After a spate of fog, cold, and roiling water, good weather has returned. With the heat dome enveloping the east coast, we sit contentedly on Seguin.  Saturday the 21st was a day of firsts. It marked the first trip upta town to replenish the larder that was getting thin and clean work clothes that were getting ripe. Though traffic and parking were reminders of what I hadn’t missed, ice cream at the Fountain and seeing a groom and his entourage walking to his wedding on the Bath waterfront were a treat. Mainland friends Logan and Shawn made the purposeful trip easier as they re-supplied us with fresh water and laundered clothes.

While I was gone to town, two traditional wooden boats jockeyed for the new deep-water mooring. The Harvey Gamage, a 130’ gaff rigged schooner tipped out the 87’ Bowdoin designed for Arctic exploration. The Harvey Gamage crew brought an influx of visitors as they made a quick visit up to the light. We hope the Bowdoin returns soon!

As beautiful as the island undeniably is, it is the eclectic visitors who continue to make the place and our stay here rich. A young Dutch family, just a few weeks from finishing an 18-month circumnavigation of the North Atlantic, had tales of distant ports and crossing with other boats from the Azores but found Maine familiar and a good transition to their imminent return to Amsterdam. The three kids aboard loved Po the dog and in the cove fashioned him a driftwood shelter adorned with buoys.

I got the museum shop in order, and Peter tasked himself with building new rock steps making the way from the beach to the wooden staircase easier to negotiate. As he worked, some spry Kennebunk octogenarians arrived for an annual visit they hadn’t missed since the late 1950s. They embraced the views and relished them as though it were their first time on the island.

Neighbors, formerly of Mouse Island, brought their grandson just freed from the school year to see the light and look at where they’d been and where they were heading. The summer, and all it offers, lay out in front of him.

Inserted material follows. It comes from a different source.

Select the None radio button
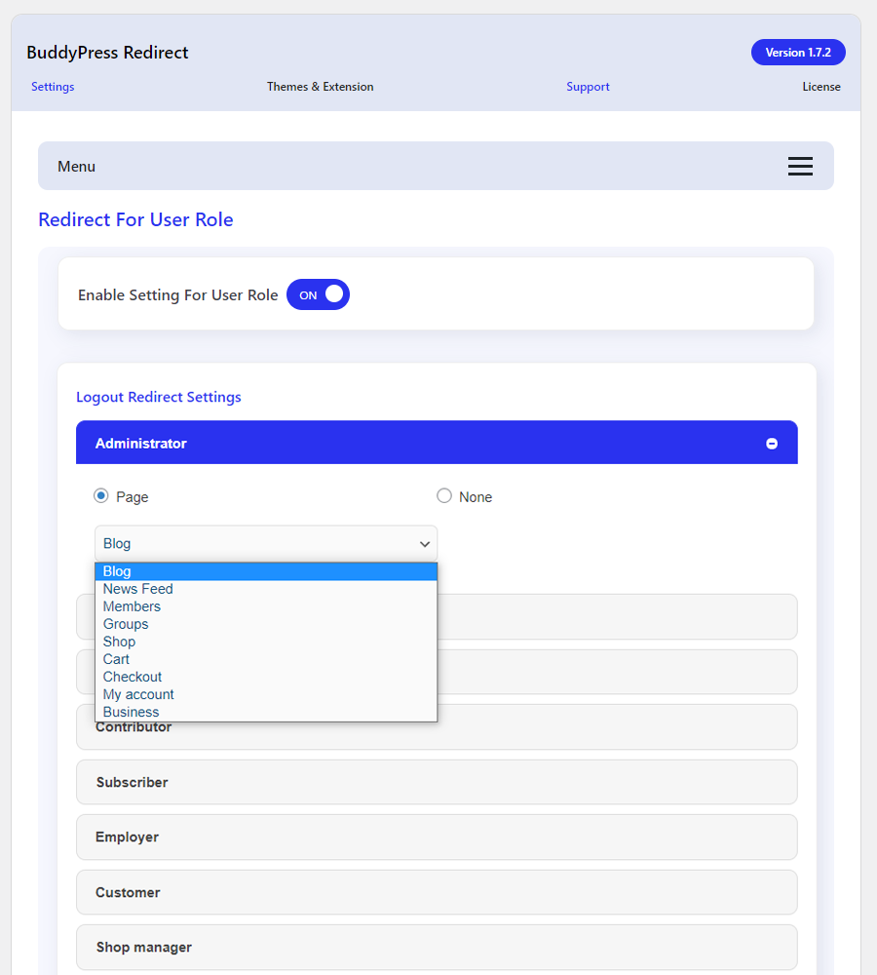Viewport: 877px width, 975px height. pyautogui.click(x=444, y=496)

Last, we had a great visit from the crew of the Isabella. Fresh from a reenactment of the Battle of Bunker Hill, the 39’ scaled down version of a halibut schooner put into the cove. Out of the Essex Maritime Museum and Burham boat shop, it overnighted before heading, like many others, to Boothbay’s Windjammer days. The young apprentices aboard were learning both traditional boat building skills, sailing, and navigation. As the hail and hearty crew departed, they left with the rallying cry, “Keep our coast analog!”